Once dry I painted the exposed foam floor extensions, added some putty on the cut wall joints, and got ready to spray it. I also added a large 3D printed aquila to the side to give this an ancient imperial ruin vibe.

Credit: Dylan

Credit: Dylan

With all that dry and the foam sealed, it was time to paint. There are lots of ways this can be done, and I’m going with an ashen bone look. If you want more inspiration, we have step-by-step guides on different ways this terrain can be painted in our guide, How To Paint Everything: FutureProof Modular Terrain.

I started by priming with Army Painter Leather Brown, and laid down a solid coat over everything. Pay close attention to priming the foam itself, as it can be a thirsty surface and soak up a lot of primer.

After that was dry, I sprayed, from a 45º angle above, Army Painted Skeleton Bone on the upper sections of each floor. Next was a drybrush of Ushabti Bone and white. I glazed the brickwork with Skeleton Horde Contrast. The Aquila and skulls were painted with Army Painter Plate Metal and washed with Basilicanum Grey Contrast.

Credit: Dylan

The sand dune was painted with mix of colors, made to match the old Citadel color Calthan Brown. If you don’t want to blend your own paints, that’s fine, just fine a nice earthy brown. I followed that up by drybrushing it with Ushabti Bone.

Credit: Dylan

And then it was time for powders. I’ve been adding them to all my Ash Waste Vehicles and knew that I’d want to use them on the terrain as well, but this was the first real test of that. I’d say it was a success. I created my own powders for this. I bought a box of artist’s pastels and used an X-acto knife to scrape them down to powder (be sure to have proper ventilation and a respirator). I store the powder in small tubs, and then just paint them onto my minis with a cheap brush. 

Credit: Dylan

If you don’t want to go to this effort, lots of company sell pigment powders by the jar, and you only need a couple colors. But I recommend at least looking at sets of artist pigments. They’re significantly cheaper than you’d expect. You can get a full set for the cost of just 2 or 3 jars of pigment powders, and the full set will give you get a massive variety of colors to work with.

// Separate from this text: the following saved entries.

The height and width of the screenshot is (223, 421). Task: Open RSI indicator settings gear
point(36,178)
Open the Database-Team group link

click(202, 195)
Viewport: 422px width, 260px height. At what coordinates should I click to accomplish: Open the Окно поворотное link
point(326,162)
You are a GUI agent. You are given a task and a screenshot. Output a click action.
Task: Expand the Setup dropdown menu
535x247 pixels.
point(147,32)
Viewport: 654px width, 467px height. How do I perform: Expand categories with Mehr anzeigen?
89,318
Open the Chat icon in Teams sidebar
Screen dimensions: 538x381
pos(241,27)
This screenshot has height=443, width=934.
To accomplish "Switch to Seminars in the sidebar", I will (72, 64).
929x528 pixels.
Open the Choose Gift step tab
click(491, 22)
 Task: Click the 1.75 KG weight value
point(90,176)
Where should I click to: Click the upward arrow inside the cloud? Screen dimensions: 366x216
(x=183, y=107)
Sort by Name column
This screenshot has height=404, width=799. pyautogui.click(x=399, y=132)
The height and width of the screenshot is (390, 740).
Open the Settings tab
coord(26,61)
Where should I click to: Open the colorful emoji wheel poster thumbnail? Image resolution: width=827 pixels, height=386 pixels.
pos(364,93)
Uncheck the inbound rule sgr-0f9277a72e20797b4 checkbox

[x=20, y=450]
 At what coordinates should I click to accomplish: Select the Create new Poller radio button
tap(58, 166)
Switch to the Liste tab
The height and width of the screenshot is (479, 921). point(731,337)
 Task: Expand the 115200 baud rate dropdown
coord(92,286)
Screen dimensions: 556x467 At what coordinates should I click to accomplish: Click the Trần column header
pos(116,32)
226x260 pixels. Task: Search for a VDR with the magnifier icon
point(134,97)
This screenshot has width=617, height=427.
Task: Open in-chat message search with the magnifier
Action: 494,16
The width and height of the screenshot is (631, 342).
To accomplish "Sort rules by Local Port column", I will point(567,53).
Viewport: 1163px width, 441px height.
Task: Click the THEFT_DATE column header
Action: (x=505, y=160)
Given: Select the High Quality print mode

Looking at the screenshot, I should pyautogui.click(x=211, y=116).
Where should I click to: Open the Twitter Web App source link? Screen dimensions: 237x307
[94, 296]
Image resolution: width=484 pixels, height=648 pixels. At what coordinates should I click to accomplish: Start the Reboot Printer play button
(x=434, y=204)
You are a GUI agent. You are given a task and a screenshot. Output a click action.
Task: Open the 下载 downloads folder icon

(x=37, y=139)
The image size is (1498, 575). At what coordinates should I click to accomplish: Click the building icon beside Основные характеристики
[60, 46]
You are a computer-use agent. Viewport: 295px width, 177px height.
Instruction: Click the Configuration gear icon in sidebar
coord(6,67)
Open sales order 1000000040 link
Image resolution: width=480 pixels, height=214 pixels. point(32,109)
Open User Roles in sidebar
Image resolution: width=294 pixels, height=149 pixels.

I used very dusty, ashy colors on the ground and floors and added some orangey rust powder to the Aquila. I never use a varnish or fixative over my powders, knowing that they will shift and change over time, but I love the truly dusty look that it gives. Just have to handle them carefully!

Credit: Dylan

Note From the Editor
I’ve varnished powders before, so I can chime in with some advice. About 75% of the powder will “disappear” when you varnish it. It’ll get washed out and and lose that natural dusty look that you want to see when using powders. If you want to keep that dusty look, you’ll need to varnish it, then reapply powder, then varnish again, and repeat until you’re happy. It takes a long time, and even with that final layer of varnish down, you might still have some residual powder come loose over time.

Credit: Dylan

And that’s a wrap! A perfect ancient Imperial ruin, lost among the Ash Wastes, forgotten and broken. And by using similar sculpting techniques and colors on other terrain, this will be a perfect addition to the larger projects I have planned.

Final Thoughts

Though FutureProof Modular Terrain feels right at home in the Warhammer 40,000 universe, it’s always worth looking for ways to use it in other games. With little more than some simple conversions, sculpted foam, paint, and elbow grease; this ruin went from the grimdark battlefields of the distant future to one that’s right at home in the Ash Wastes of Necromunda. Just imagine what you could do with a little foam, spackle, and an afternoon. And if this guide sparked joy, check out FutureProof’s Kickstarter to get a set of your own terrain.

For myself, I ended up with a very cool, flavorful building in my Ash Wastes, ready for gangers clamber up and start blasting.